Supplied records:

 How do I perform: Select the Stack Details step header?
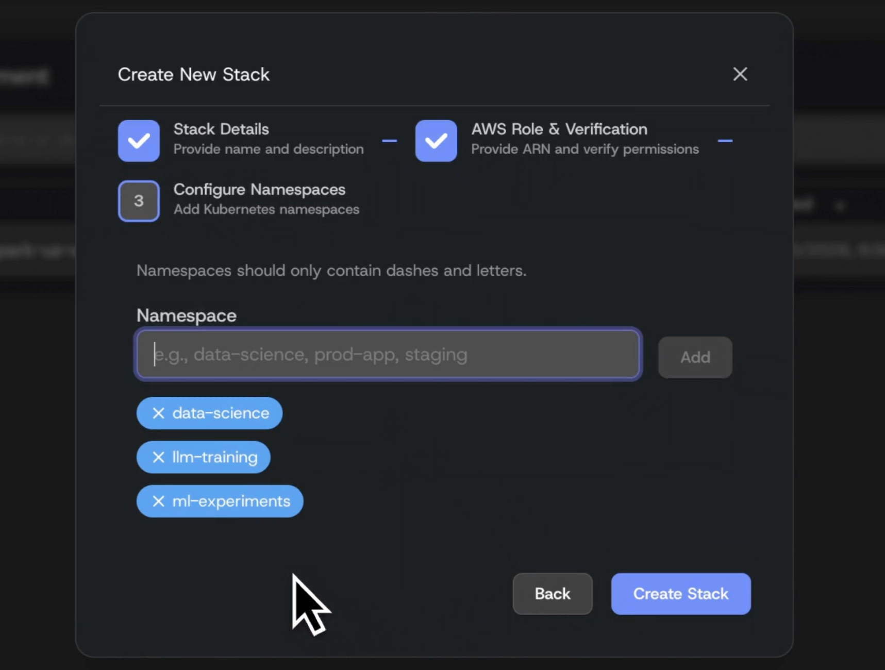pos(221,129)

---

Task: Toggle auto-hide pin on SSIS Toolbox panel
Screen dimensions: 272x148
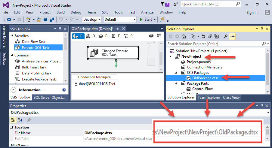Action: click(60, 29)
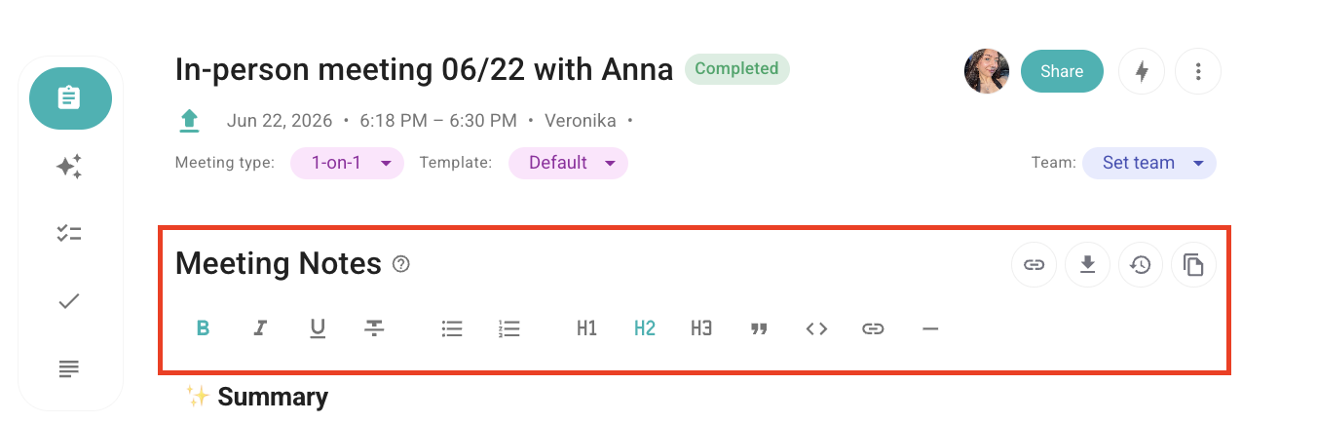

Your goal: Rewrite the records from the line that contains "Task: Toggle auto-hide" through the line that contains "Action: click(60, 29)" as a JSON list of strings, one string per line, leaving out blank lines and any pictures.

Result of this task:
[
  "Task: Toggle auto-hide pin on SSIS Toolbox panel",
  "Screen dimensions: 272x148",
  "Action: click(60, 29)"
]